森林風致 森林と公園

公園と森林の相違は何か?
 公園は、住宅に附属する庭園の共同的、公共的な開放として成立した。新たな公園も都市における庭園とのイメージがある。庭園であるから居住の場として、戸外の休息を求めればよいのである。樹木は存在するが、庭園の一部の要素であり、芝生に点在し、広場を囲む壁としての役割であった。あるいは、並木道のビスタであり、ベンチの木陰であった。
 森林は地表を覆う自然環境であり、人工環境に対置される存在である。森林環境を構成する、すべての要素が尊重されなくてはならない。森林環境を利用して林業が行なわれる場合も、合自然の取り扱いで、自然の変化に合致して、行われる技術が求められた。森林での休息は、こうした自然との接触である。樹木は刈り込まれてはならず、林床は芝生であっては、森林とはいえない。

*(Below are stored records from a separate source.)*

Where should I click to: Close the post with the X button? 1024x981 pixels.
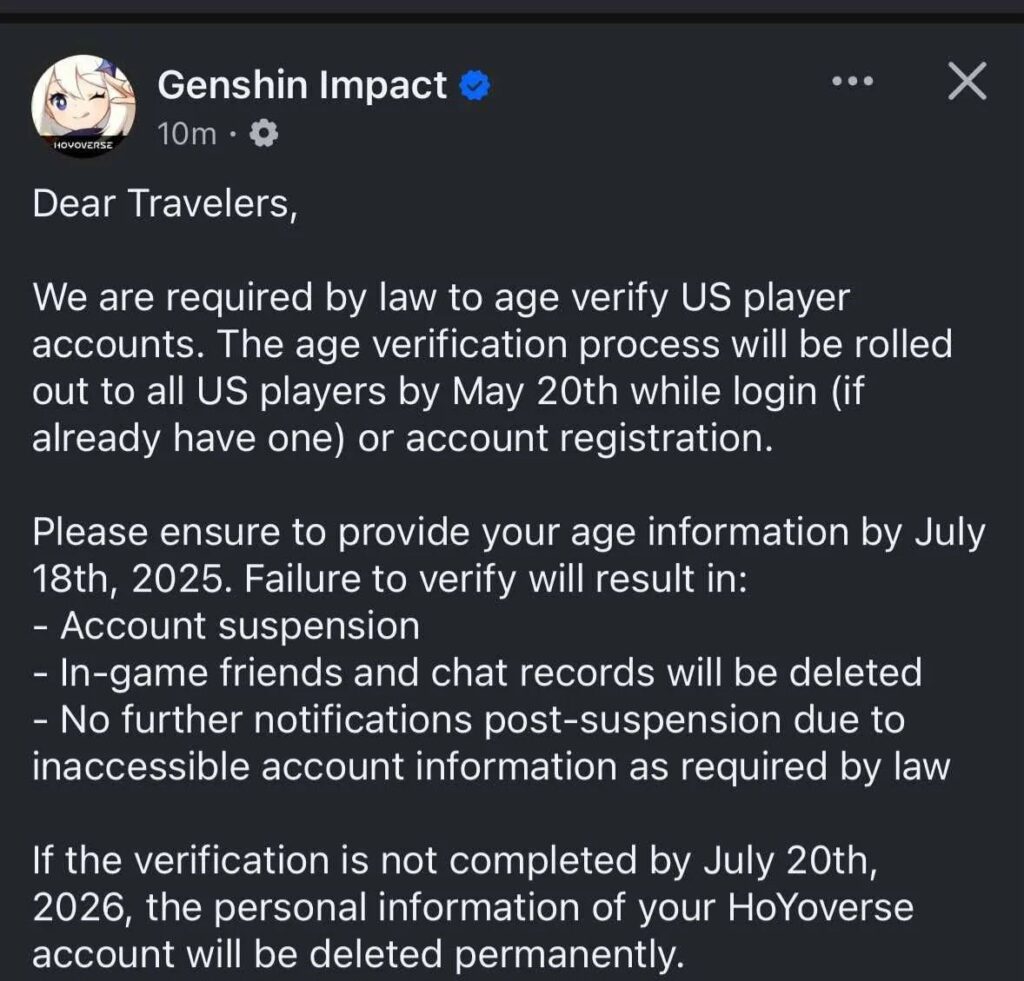coord(966,82)
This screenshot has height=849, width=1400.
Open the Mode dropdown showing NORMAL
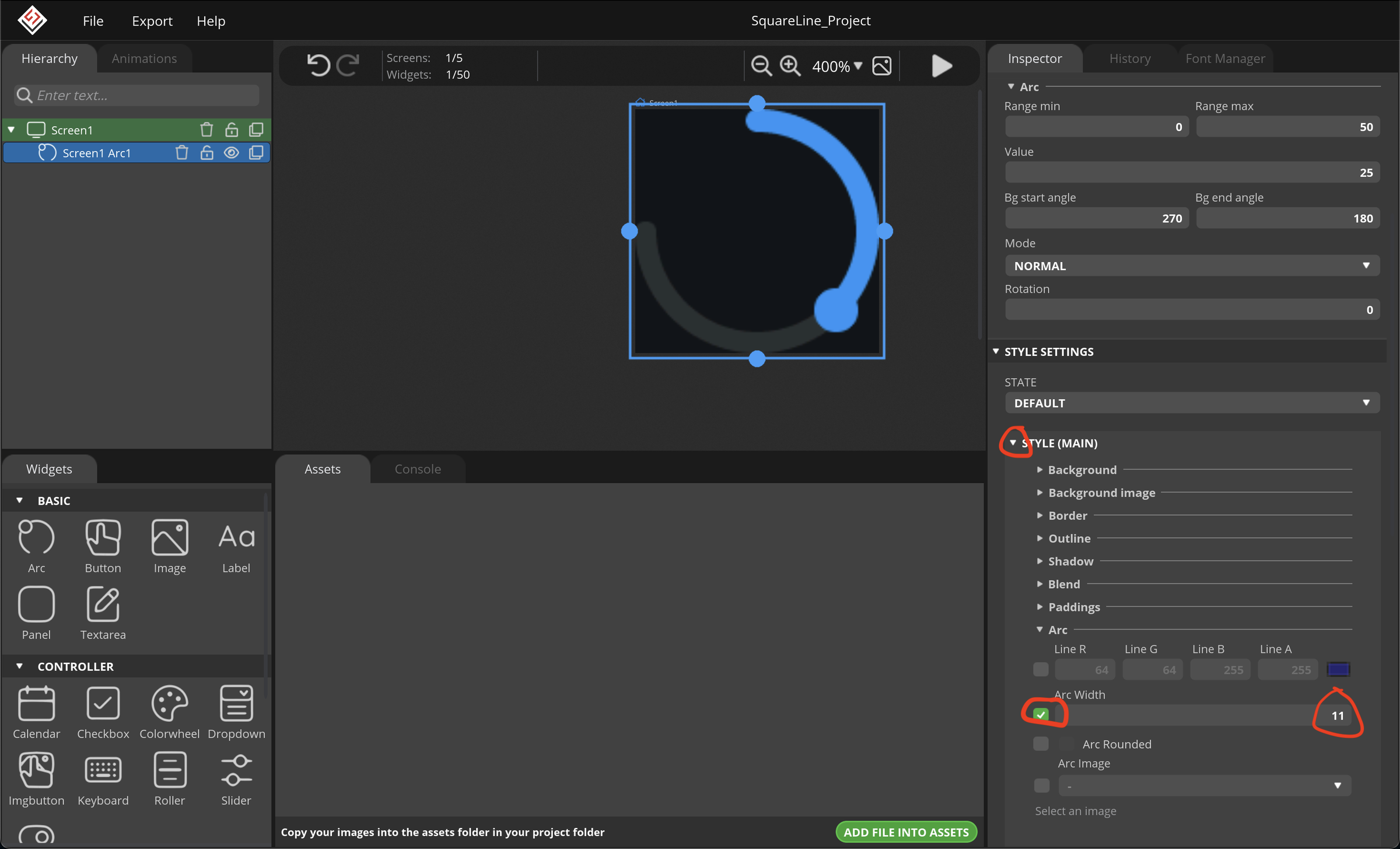1192,265
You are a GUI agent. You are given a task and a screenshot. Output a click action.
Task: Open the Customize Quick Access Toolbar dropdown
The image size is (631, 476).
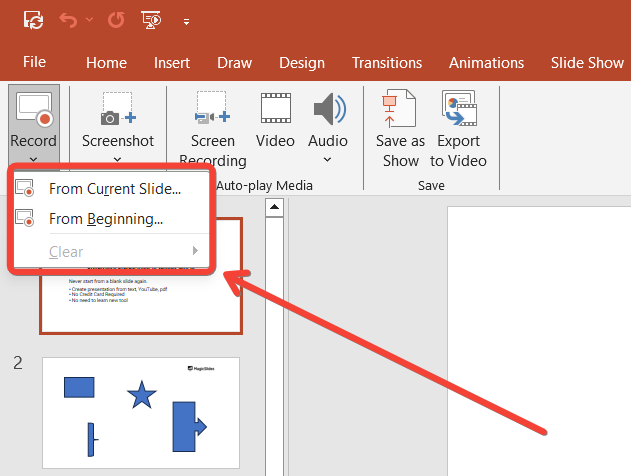pos(186,20)
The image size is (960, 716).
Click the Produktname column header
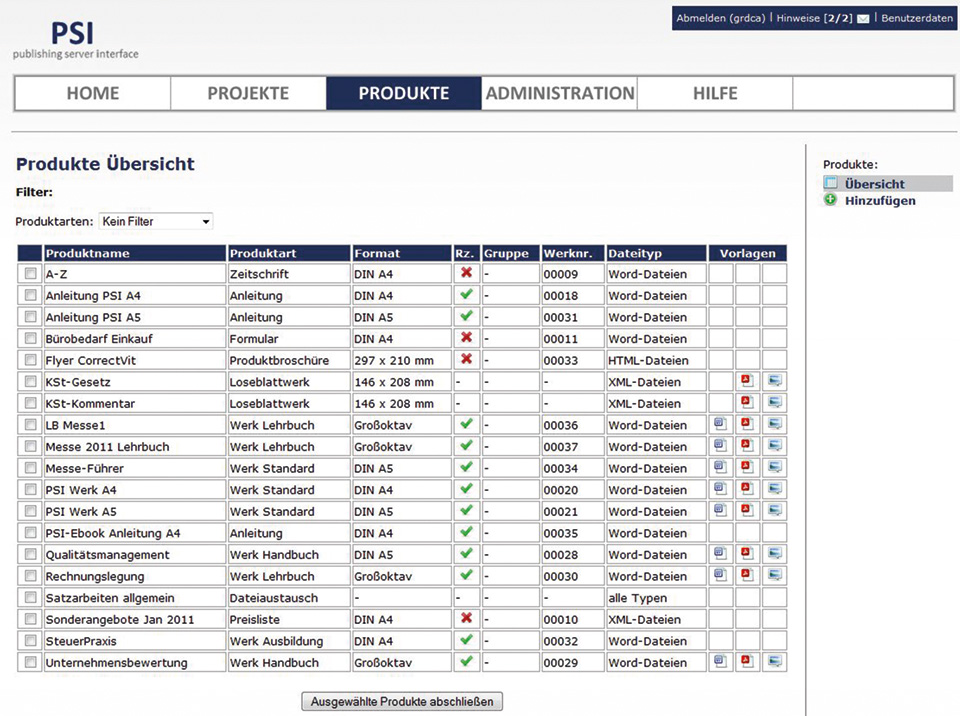pos(88,254)
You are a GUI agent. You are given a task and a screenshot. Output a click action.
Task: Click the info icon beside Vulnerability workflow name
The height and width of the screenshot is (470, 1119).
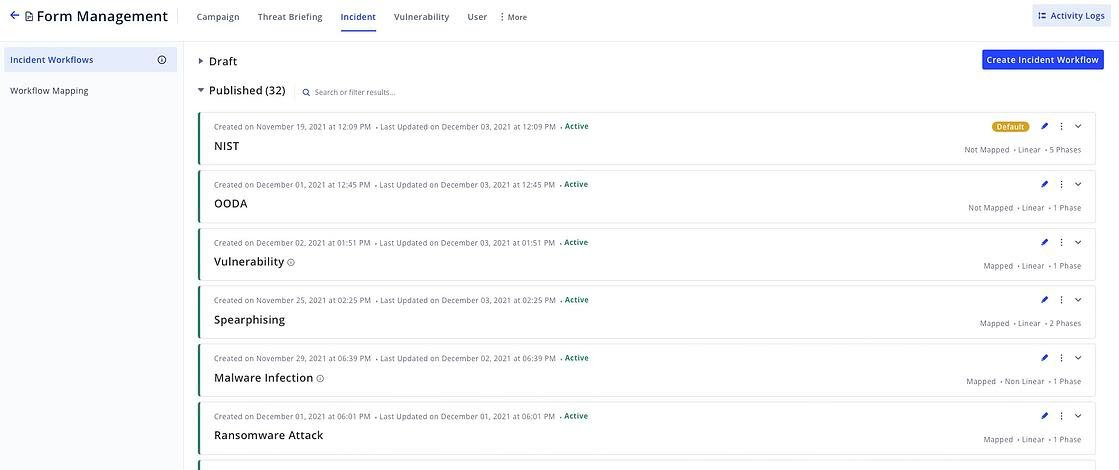(291, 263)
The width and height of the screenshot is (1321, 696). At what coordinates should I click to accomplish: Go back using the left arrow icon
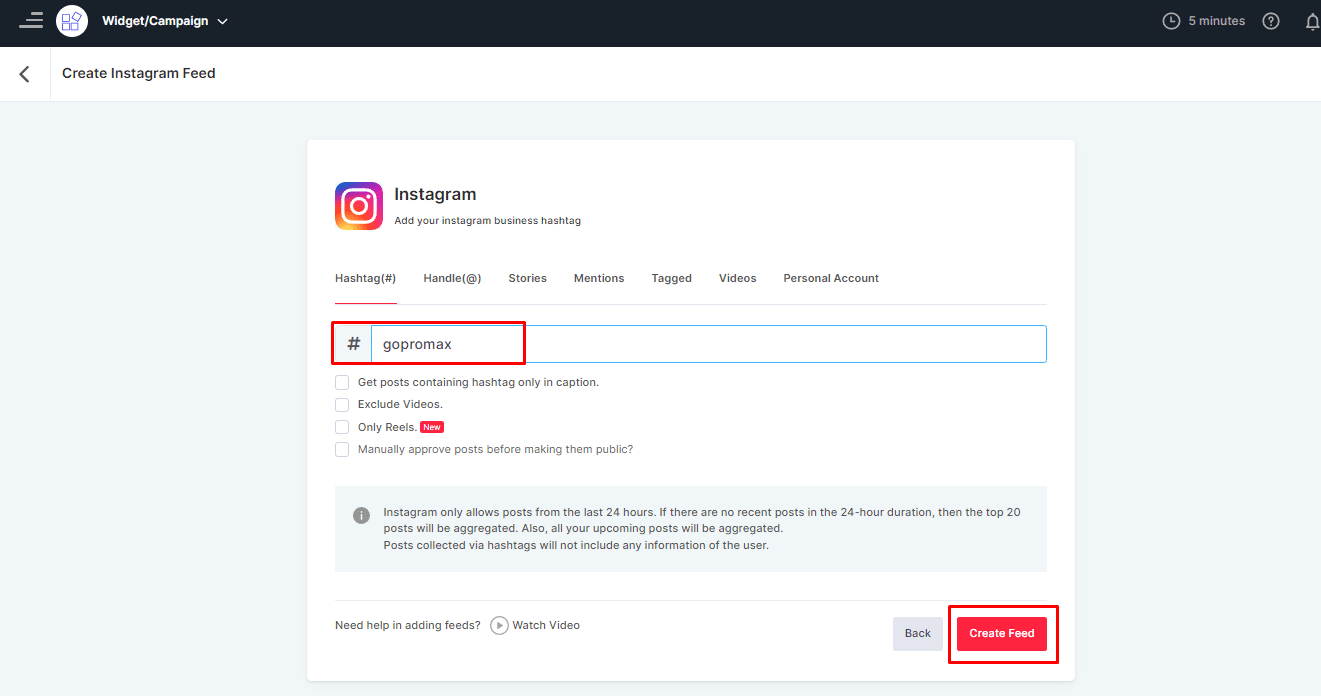[25, 74]
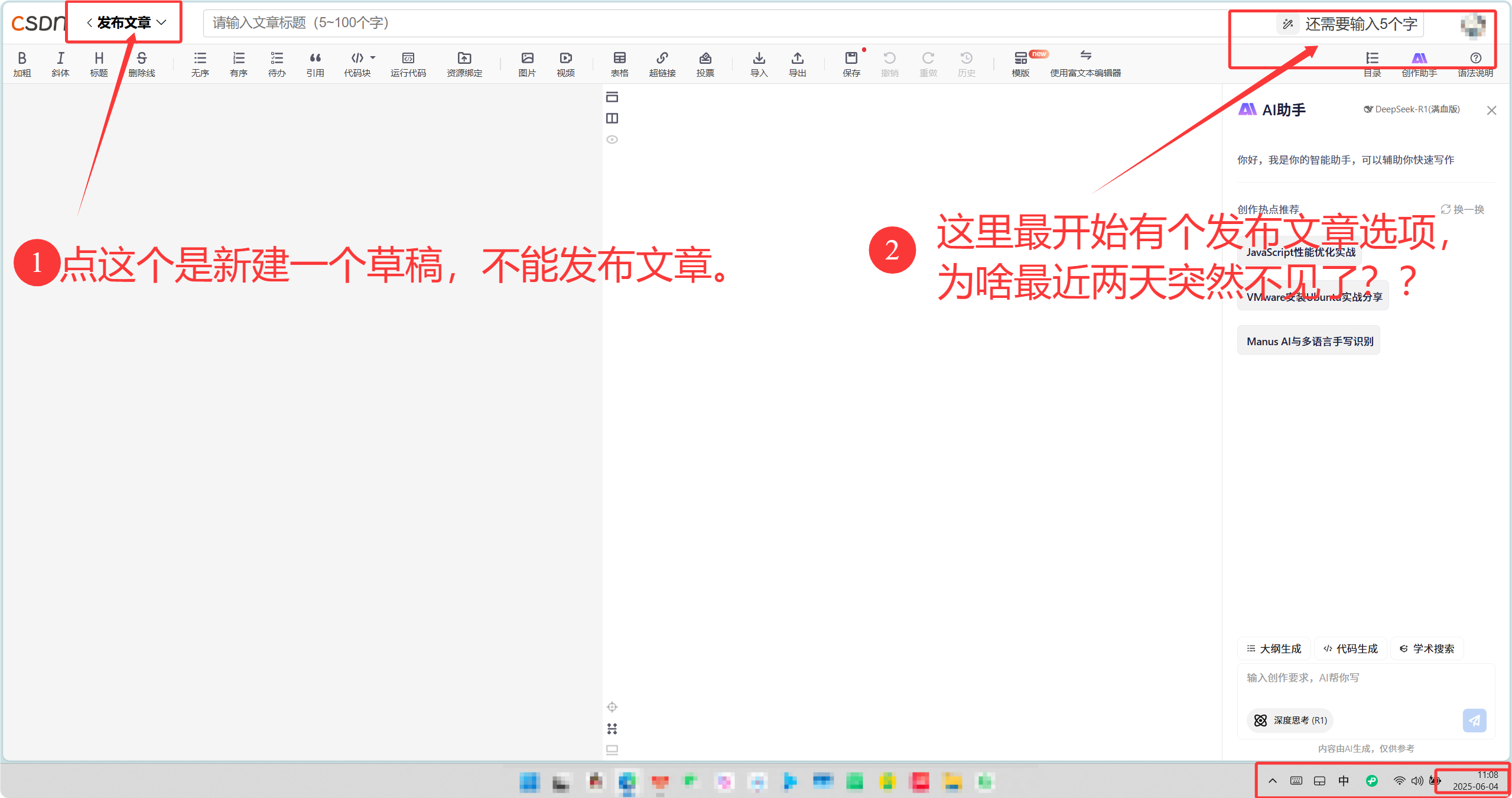Image resolution: width=1512 pixels, height=798 pixels.
Task: Expand hidden taskbar icons with the chevron
Action: click(x=1272, y=780)
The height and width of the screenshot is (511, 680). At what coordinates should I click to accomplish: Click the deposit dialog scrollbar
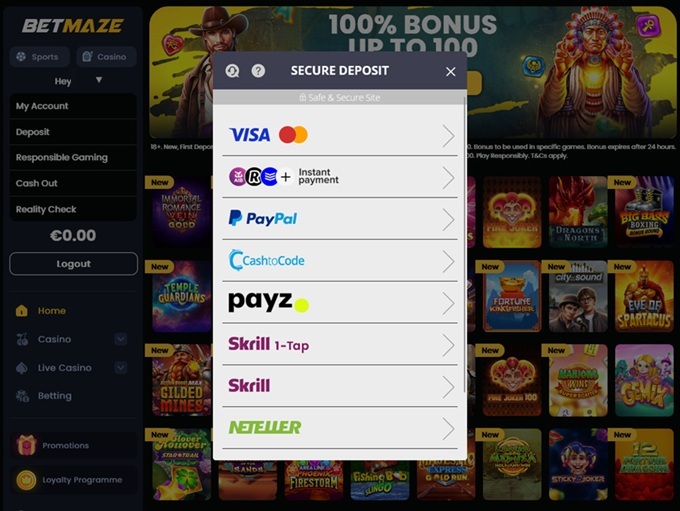coord(465,243)
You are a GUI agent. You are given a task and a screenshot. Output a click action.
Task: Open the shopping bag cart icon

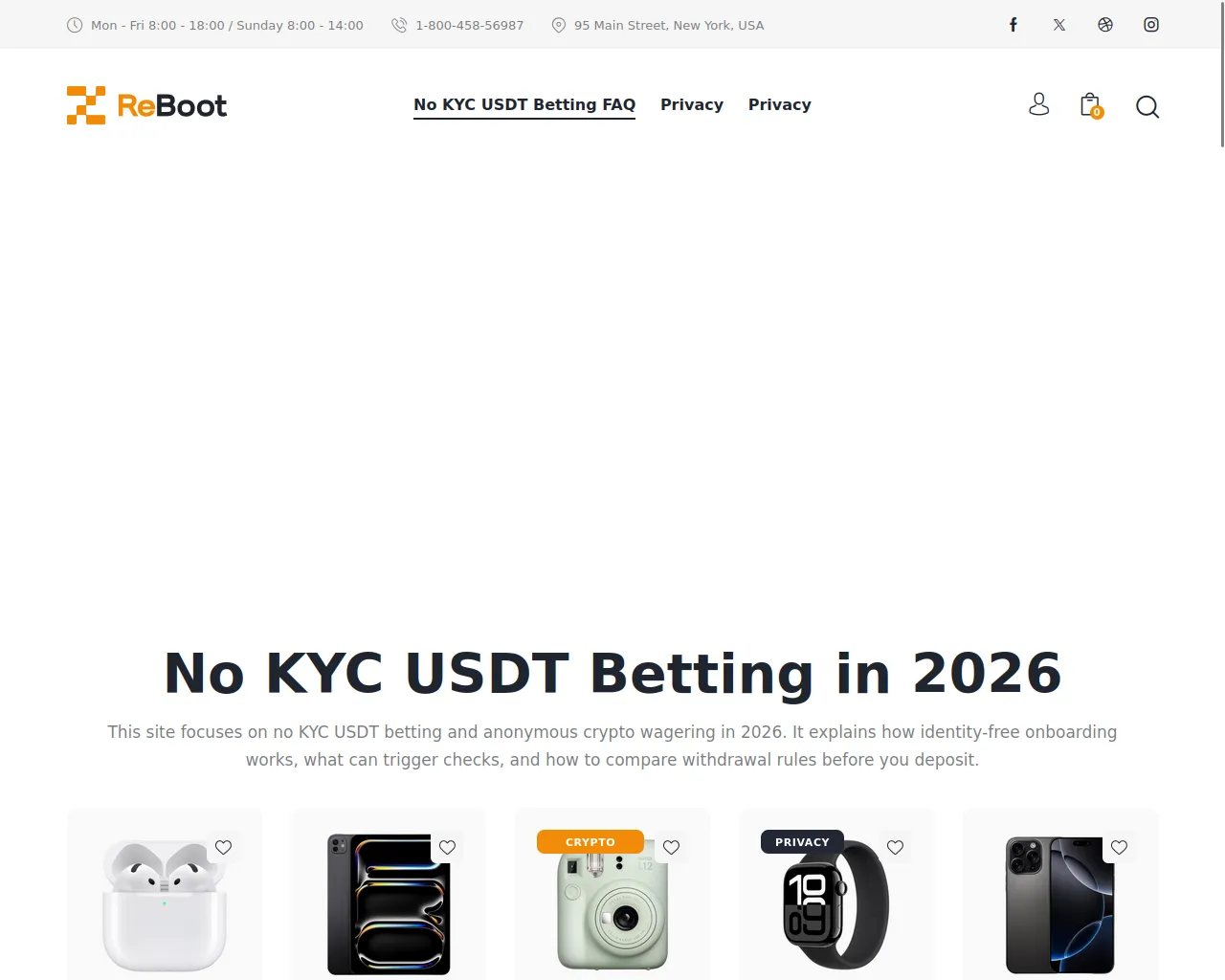[1091, 105]
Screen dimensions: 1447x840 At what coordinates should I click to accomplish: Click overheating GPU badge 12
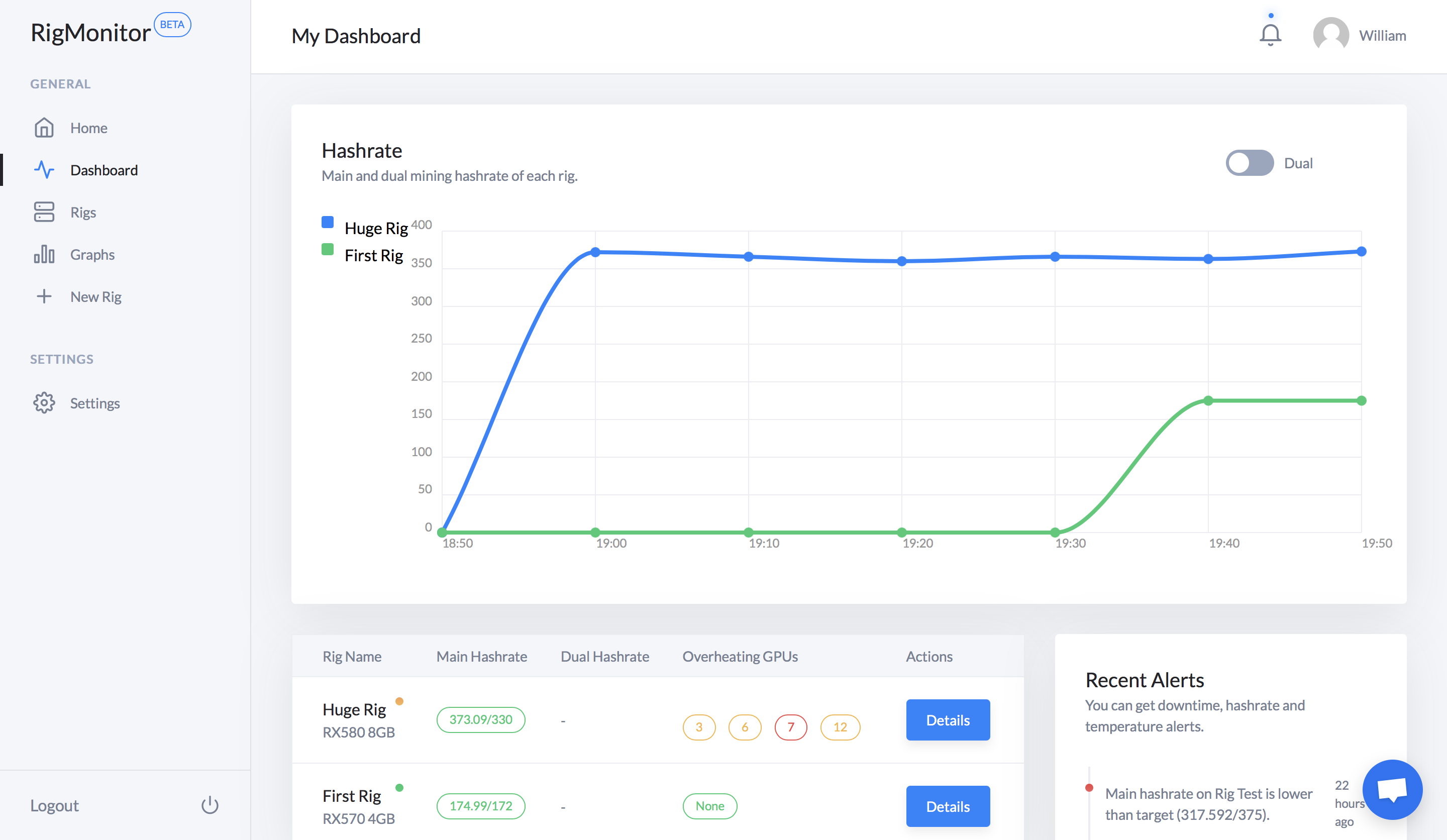coord(840,727)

 森林でも、自然林と人工林が区別される。自然林が休養利用、自然接触の場となることは、自然林が生活区域から離れていることが多いことから、あまり、考えられないことであろう。未開発の点からは、探検家、専門家の調査の対象であろう。一方、人工林でも皆伐作業の森林は、人工が強調され、断続的な変化を見せるために、自然環境の比重は少なくなり、林床の植生、大気、光線の作用などに限られる。森林の自然的構成と変化に合致した画伐、択伐作業は、自然環境の要素を多分に含んだ森林が形成され、森林の変化も連続的である。こうした取り扱いの森林では、自然との接触は豊富となるだろう。
 森林公園は「森林の囲い込み」ではないか? 
 森林の喪失は、都市住民の居住環境にとって大きな損失と意識され、残存している森林の保全運動が展開するものとなった。保全運動が行われなかった地域からは、急速に森林は失われた。開発による森林の喪失と森林の保全運動は、開発が激化するとともに、保全活動も緊急となる関係にあった。開発が沈下した時が、保全活動が最も好都合な状態であったが、・・・開発が激化する中で、森林を公園化して、開発から防御することが行なわれた。莫大な公共資金を必要としたであろう。
 囲い込まれた森林は、農村環境の一部ではありえなくなり、公園として管理された森林となった。あるいは、森林から公園へと転換した。